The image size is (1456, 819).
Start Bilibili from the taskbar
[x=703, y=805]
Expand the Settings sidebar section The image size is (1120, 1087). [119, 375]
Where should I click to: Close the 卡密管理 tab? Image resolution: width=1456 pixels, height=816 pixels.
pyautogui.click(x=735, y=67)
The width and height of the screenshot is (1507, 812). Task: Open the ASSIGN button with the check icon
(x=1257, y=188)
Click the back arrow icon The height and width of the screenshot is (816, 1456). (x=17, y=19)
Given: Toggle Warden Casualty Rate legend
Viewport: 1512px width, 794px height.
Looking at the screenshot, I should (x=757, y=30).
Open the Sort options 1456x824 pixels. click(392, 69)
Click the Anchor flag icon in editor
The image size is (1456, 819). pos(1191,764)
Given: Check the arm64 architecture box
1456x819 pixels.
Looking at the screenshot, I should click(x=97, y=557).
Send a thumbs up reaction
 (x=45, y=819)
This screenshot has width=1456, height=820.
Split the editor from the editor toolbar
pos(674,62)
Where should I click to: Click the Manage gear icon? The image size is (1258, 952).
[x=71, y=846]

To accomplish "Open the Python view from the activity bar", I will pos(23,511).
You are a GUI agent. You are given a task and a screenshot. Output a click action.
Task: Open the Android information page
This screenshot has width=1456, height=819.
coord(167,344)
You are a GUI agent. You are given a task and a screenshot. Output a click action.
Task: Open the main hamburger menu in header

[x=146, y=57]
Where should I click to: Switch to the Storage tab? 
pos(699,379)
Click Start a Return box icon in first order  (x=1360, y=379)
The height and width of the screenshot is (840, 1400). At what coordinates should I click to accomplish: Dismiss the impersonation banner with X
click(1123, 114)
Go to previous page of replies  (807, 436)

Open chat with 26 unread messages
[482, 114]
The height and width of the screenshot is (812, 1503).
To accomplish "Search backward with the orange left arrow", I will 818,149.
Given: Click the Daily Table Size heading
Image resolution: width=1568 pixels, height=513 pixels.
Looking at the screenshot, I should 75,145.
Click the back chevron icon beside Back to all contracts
* * *
**To do:** Only the number is wanted: how many lines in the preceding entries hold the string "arrow"?

**Answer box:** 2